ALMOST everyone agrees that migrant workers, whether legal or otherwise, must be vaccinated, the same as all Malaysian adults. Indeed, this is the only rational conclusion — unless a large majority of the population is vaccinated, mitigating the Covid-19 outbreak through herd immunity will be difficult.
It has been proven that those who are vaccinated are far less likely to be infected and also less likely to transmit the virus to others. The probability of fully vaccinated people falling severely ill and requiring hospitalisation is very, very low, even if they do get infected. A case in point: According to a US Centers for Disease and Control Prevention analysis of breakthrough cases (as at July 26), only 0.004% of fully vaccinated people had a breakthrough case that led to hospitalisation while 0.001% led to death.
Therefore, vaccinating undocumented or illegal migrants is NOT only for their benefit, but for all of us. In fact, we may not be able to stop this pandemic (especially if mutations continue to create more infectious variants over time) UNLESS these migrants are also inoculated — especially since we do not know their numbers or where they live within our communities (see table).
Assuming we need to inoculate at least 80% of the population to achieve herd immunity, that means we need to inject 28.5 million arms. However, even if we vaccinate every single Malaysian and legal non-Malaysian aged 12 years and above, they will only total a little over 26.6 million, well short of the required 80% target. The caveat to the above is that we do not know the exact number of illegal migrants in the country, though from all indications, it is sizeable. Based on our back-of-the envelope calculations, it is quite clear that they must also be vaccinated.
So, the real question ought to be how we should vaccinate them. What has been articulated so far is that they will show up for vaccination if they are given amnesty, and that they should only be given the single-shot vaccines — for example, that from Johnson & Johnson — since they cannot really be traced for the second shot. This makes sense. But will that be sufficient to get the majority of them to show up?
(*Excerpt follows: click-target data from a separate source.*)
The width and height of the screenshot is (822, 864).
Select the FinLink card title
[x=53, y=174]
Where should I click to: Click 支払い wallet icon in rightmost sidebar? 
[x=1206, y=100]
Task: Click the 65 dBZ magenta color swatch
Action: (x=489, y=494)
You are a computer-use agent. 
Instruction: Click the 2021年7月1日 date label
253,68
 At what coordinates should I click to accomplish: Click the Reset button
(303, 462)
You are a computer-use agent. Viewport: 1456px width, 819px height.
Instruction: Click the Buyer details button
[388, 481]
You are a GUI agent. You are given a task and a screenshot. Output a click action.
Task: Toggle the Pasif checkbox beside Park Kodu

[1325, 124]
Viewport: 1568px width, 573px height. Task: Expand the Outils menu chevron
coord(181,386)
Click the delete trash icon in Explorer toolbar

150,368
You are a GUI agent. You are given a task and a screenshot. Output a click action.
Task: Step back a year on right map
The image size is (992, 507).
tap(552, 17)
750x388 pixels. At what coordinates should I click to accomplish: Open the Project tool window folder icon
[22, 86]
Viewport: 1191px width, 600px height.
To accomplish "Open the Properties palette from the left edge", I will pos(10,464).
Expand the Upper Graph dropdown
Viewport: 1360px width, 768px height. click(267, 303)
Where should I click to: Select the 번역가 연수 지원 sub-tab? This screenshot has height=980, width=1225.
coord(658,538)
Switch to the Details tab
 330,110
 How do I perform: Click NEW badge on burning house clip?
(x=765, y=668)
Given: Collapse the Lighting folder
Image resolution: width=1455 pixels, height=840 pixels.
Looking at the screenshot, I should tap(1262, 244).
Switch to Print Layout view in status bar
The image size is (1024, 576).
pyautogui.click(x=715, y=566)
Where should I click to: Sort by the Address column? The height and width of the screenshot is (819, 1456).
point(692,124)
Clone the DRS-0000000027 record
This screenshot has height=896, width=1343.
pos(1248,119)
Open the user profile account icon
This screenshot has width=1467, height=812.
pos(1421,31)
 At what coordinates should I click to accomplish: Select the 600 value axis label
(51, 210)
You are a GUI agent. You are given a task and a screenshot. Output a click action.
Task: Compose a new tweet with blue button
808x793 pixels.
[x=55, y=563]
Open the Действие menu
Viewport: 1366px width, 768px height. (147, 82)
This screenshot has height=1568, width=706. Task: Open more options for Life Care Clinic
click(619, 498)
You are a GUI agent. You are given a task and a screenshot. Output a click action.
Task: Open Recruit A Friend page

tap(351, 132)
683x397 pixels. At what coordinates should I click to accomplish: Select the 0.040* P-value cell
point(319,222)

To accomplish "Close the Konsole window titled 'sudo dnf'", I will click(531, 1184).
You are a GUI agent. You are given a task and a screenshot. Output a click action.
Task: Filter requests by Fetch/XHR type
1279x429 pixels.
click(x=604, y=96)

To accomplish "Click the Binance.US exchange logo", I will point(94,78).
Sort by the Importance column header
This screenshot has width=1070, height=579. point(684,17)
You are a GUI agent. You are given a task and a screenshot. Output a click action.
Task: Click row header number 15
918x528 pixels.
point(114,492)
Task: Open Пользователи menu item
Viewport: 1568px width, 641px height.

We suspect not. Besides the trust deficit, many are likely young and may already have been infected with no severe effects. Hence, the fear and risk-reward is clearly not to their advantage. Here are our suggestions for what can be done to motivate them further.
Follow our Covid-19 vaccination tracker to see where we are in the race to herd immunity.
a. Grant amnesty and legalise all those who come forward to register — as a legal migrant worker with a three-year contract — and get vaccinated. Contact details must be provided, including registration on the MySejahtera app for future contact tracing.
b. During the amnesty period, whereby the undocumented will be registered and vaccinated at designated centres, the police and immigration authorities must not be allowed to make any arrest based on their illegal status.
c. After the expiry of the amnesty period, all undocumented migrants and their employers must be severely dealt with. Convicted employers of illegal migrants must serve a minimum jail time.
d. Illegal migrants are a national issue. We can pretend that they do not exist or ignore their existence, or we can confront the facts and make rational decisions, forced by the pandemic and the need to vaccinate all residents.